Specifically, on June 18, 2019 a permit was denied for the 1930 Bristol Ct. property as owned by the Ethel M. Martinez due to non-payment of rental registration fees. The property was not closed (Exhibit 40).
Once again, on June 19, 2019 a permit was denied for the 722 N. Main Avenue property as owned by the Jewish Discovery Center Inc. due to non-payment of rental registration fees, amongst other reasons. The property was not closed (Exhibit 41).
On the contrary the GARANIN controlled WILLOW STREET PORPERTY [sic] and the PHILO STREET PORPERTY [sic] were closed.

(Id., ¶¶ 133-35) (emphasis in original).

         The defendants respond to these factual averments with a motion to dismiss, asserting privileges of qualified immunity and claiming that the plaintiffs have failed to allege sufficient facts to include all named defendants in each count of the complaint. The defendants alternatively move to consolidate the 2014 Garanin I case and the present dispute for ease of litigation.

         By way of background, Garanin has already filed a civil lawsuit with this court in 2014 containing a similar factual landscape to the present complaint. Civ. No. 3:14-cv-2129. This 2014 matter is still pending before this court, the case having been stayed pending resolution of criminal charges against Garanin in state court. Garanin I is now set to proceed, fact discovery having concluded, and dispositive motions having been filed. In fact, we have entered a case management order in this case, scheduling it for trial in the Summer of 2020, and directing the parties to notify us if they wish to pursue mediation by January 31, 2020. Thus, the 2014 matter and the case at hand present themselves in distinctly different procedural postures, the instant case having reached only the motion to dismiss stage. Given these differences in procedural posture, despite the similar factual landscape, we find it appropriate to grant the defendants' alternative motion to consolidate these cases, in part, for purposes of settlement discussions only at this time.

         II. Discussion

         A. Motion to Dismiss-Standard of Review

         A motion to dismiss tests the legal sufficiency of a complaint. It is proper for the court to dismiss a complaint in accordance with Rule 12(b)(6) of the Federal Rules of Civil Procedure only if the complaint fails to state a claim upon which relief can be granted. Fed.R.Civ.P. 12(b)(6). With respect to this benchmark standard for legal sufficiency of a complaint, the United States Court of Appeals for the Third Circuit has aptly noted the evolving standards governing pleading practice in federal court, stating that:

Standards of pleading have been in the forefront of jurisprudence in recent years. Beginning with the Supreme Court's opinion in Bell Atlantic Corp. v. Twombly, 550 U.S. 544 (2007) continuing with our opinion in Phillips [v. County of Allegheny, 515 F.3d 224, 230 (3d Cir. 2008)] and culminating recently with the Supreme Court's decision in Ashcroft v. Iqbal, BU.S.B, 129 S.Ct. 1937 (2009), pleading standards have seemingly shifted from simple notice pleading to a more heightened form of pleading, requiring a plaintiff to plead more than the possibility of relief to survive a motion to dismiss.

Fowler v. UPMC Shadyside, 578 F.3d 203, 209-10 (3d Cir. 2009).

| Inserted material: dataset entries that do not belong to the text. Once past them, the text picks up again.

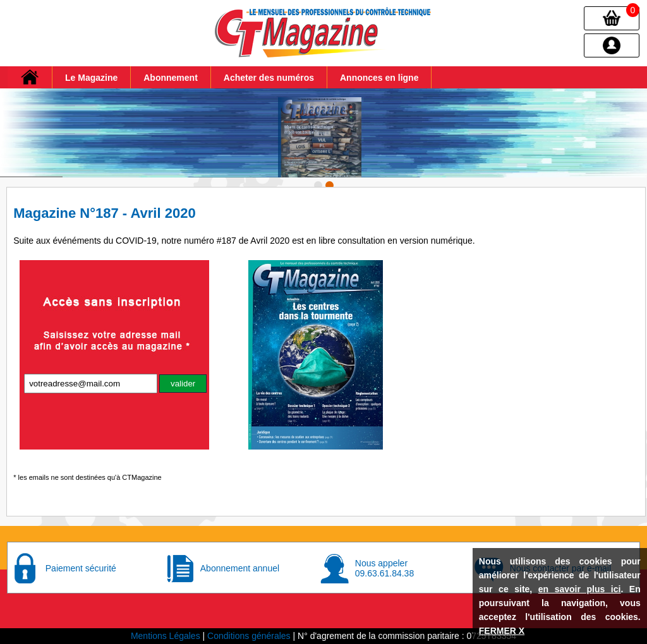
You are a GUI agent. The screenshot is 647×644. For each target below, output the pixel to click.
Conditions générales (249, 636)
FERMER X (502, 631)
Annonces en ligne (379, 78)
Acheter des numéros (269, 78)
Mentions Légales (166, 636)
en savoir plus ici (579, 589)
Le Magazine (91, 78)
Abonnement (171, 78)
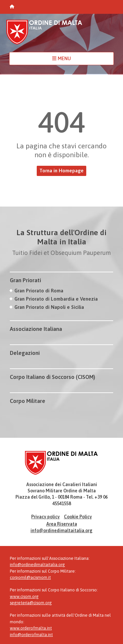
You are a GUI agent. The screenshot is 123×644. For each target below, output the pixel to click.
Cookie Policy (78, 517)
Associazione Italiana (36, 329)
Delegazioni (25, 353)
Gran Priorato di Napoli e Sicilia (49, 307)
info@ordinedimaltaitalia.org (61, 531)
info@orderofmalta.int (31, 634)
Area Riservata (62, 524)
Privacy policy (45, 517)
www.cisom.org (24, 596)
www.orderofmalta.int (31, 628)
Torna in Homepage (61, 170)
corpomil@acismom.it (30, 577)
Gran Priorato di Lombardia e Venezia (56, 299)
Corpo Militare (28, 401)
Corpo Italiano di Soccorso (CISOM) (52, 377)
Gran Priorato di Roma (39, 290)
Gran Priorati (25, 280)
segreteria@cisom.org (31, 603)
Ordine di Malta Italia (44, 35)
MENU (61, 58)
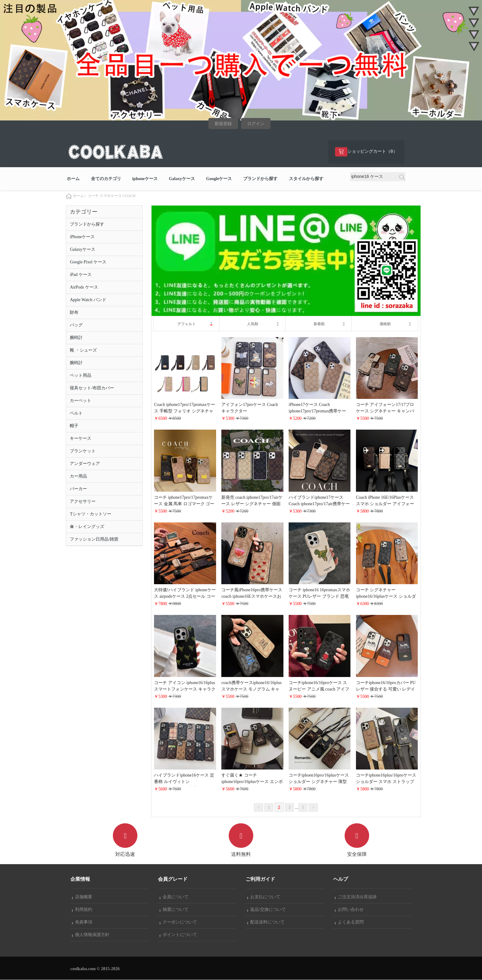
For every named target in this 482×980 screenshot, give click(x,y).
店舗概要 (82, 897)
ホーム (73, 179)
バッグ (76, 325)
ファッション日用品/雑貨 (94, 539)
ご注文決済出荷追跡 (356, 897)
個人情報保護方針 (91, 935)
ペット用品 (80, 375)
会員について (174, 897)
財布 (74, 313)
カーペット (80, 401)
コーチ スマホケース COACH (111, 196)
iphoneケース (145, 179)
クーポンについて (178, 922)
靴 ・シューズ (83, 350)
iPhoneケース (82, 237)
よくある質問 (349, 922)
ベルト (76, 414)
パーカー (78, 489)
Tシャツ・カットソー (91, 514)
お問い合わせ (349, 910)
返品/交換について (266, 910)
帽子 (74, 426)
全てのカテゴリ (106, 179)
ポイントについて (178, 935)
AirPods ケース (84, 288)
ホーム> (80, 196)
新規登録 (223, 124)
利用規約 (82, 910)
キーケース (80, 439)
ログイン (256, 124)
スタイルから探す (306, 179)
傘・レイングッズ (87, 527)
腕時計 (76, 338)
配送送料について (266, 922)
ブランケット (83, 451)
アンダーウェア (85, 464)
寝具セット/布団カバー (92, 388)
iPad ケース (80, 275)
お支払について (264, 897)
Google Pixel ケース (88, 262)
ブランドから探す (260, 179)
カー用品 (78, 476)
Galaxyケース (182, 179)
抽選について (174, 910)
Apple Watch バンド (88, 300)
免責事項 (82, 922)
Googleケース (219, 179)
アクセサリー (83, 502)
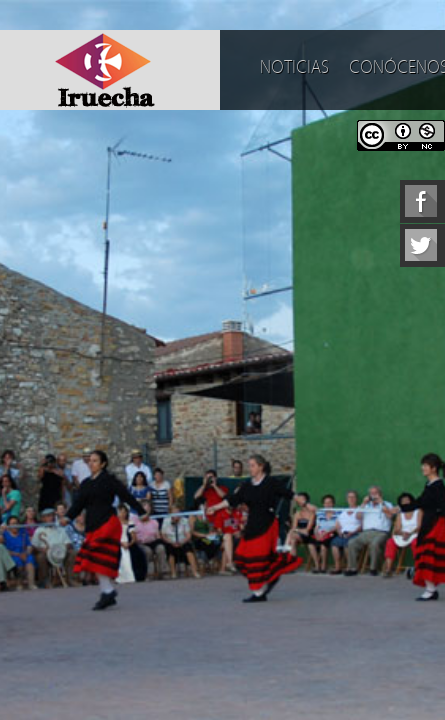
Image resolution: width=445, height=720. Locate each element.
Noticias (294, 67)
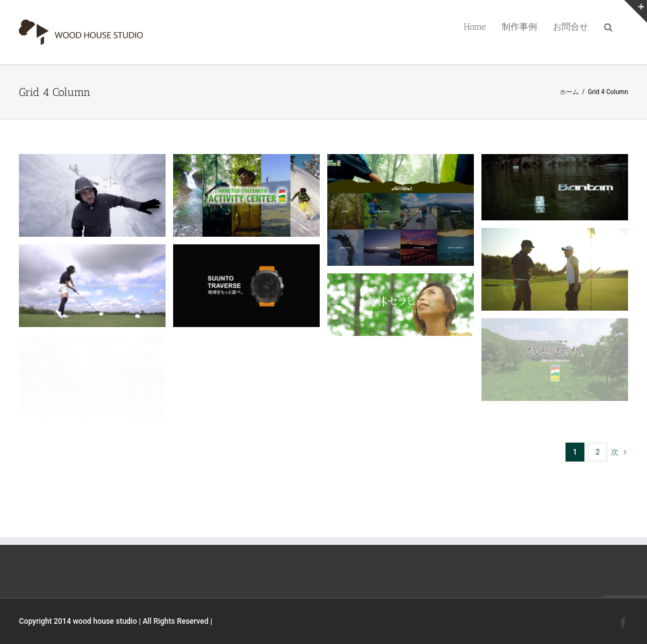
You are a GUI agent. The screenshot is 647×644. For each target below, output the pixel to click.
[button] (608, 26)
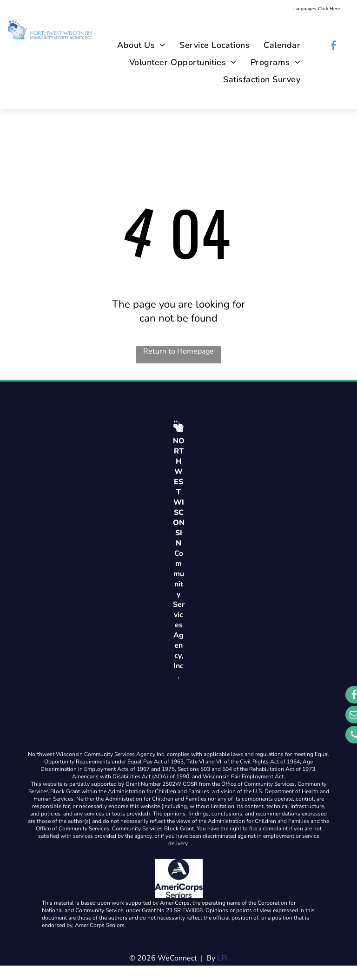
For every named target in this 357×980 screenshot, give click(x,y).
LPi (222, 958)
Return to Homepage (178, 351)
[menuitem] (141, 45)
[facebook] (334, 46)
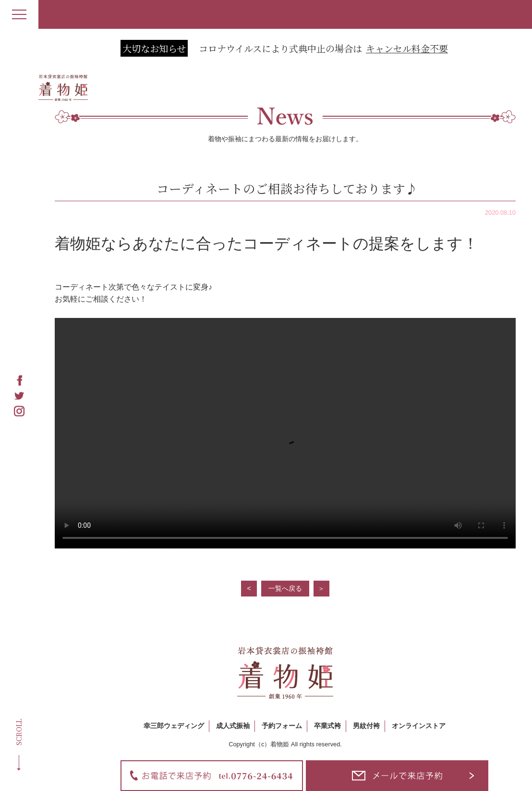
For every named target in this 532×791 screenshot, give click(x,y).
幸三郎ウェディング (174, 726)
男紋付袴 (366, 726)
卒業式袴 (327, 726)
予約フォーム (282, 726)
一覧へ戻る (285, 588)
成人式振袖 (233, 726)
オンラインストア (419, 726)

         In considering whether a complaint fails to state a claim upon which relief may be granted, the court must accept as true all allegations in the complaint and all reasonable inferences that can be drawn therefrom are to be construed in the light most favorable to the plaintiff. Jordan v. Fox Rothschild, O'Brien & Frankel, Inc., 20 F.3d 1250, 1261 (3d Cir. 1994). However, a court “need not credit a complaint's bald assertions or legal conclusions when deciding a motion to dismiss.” Morse v. Lower Merion Sch. Dist., 132 F.3d 902, 906 (3d Cir. 1997). Additionally, a court need not “assume that a . . . plaintiff can prove facts that the . . . plaintiff has not alleged.” Associated Gen. Contractors of Cal. v. California State Council of Carpenters, 459 U.S. 519, 526 (1983). As the Supreme Court held in Bell Atlantic Corp. v. Twombly, 550 U.S. 544 (2007), in order to state a valid cause of action, a plaintiff must provide some factual grounds for relief which “requires more than labels and conclusions, and a formulaic recitation of the elements of a cause of actions will not do.” Id. at 555. “Factual allegations must be enough to raise a right to relief above the speculative level.” Id.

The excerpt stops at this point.